(Source records)
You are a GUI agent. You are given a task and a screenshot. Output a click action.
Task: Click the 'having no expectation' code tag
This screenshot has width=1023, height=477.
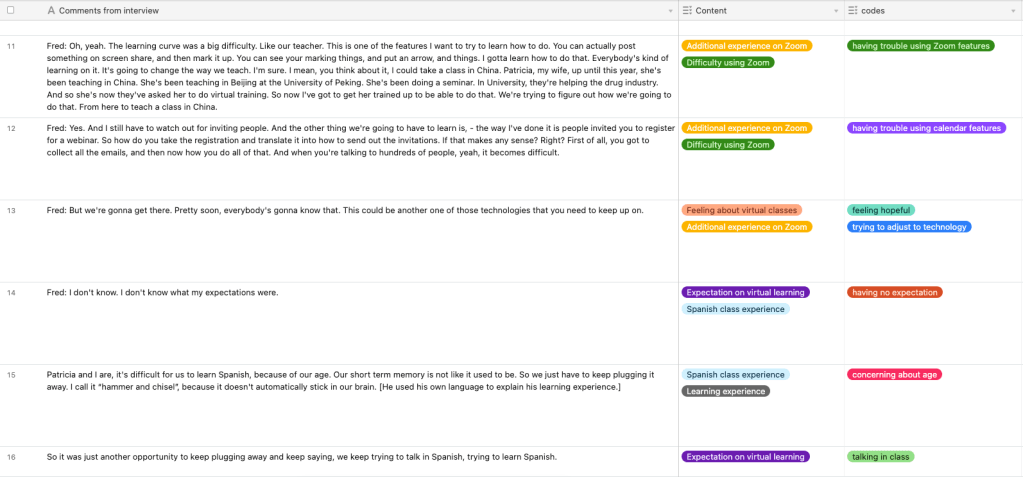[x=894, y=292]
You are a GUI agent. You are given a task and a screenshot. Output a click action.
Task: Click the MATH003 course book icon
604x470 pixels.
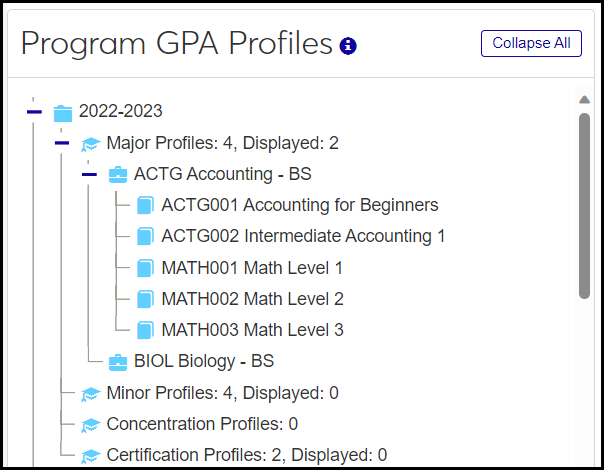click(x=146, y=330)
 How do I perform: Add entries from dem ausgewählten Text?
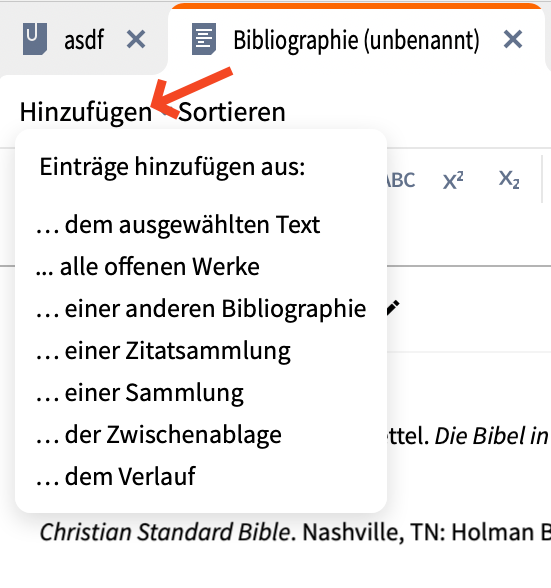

● Assigned task:
Repeat the entries word for word and skip the pictures.

● Exercise output:
You are a GUI agent. You are given a task and a screenshot. Output a click action.
Task: Click the 'having no expectation' code tag
This screenshot has width=1023, height=477.
[x=894, y=292]
You are a GUI agent. You are given a task and a screenshot. Output a click action.
Task: Click the MATH003 course book icon
604x470 pixels.
click(x=146, y=330)
 How do I perform: Add entries from dem ausgewählten Text?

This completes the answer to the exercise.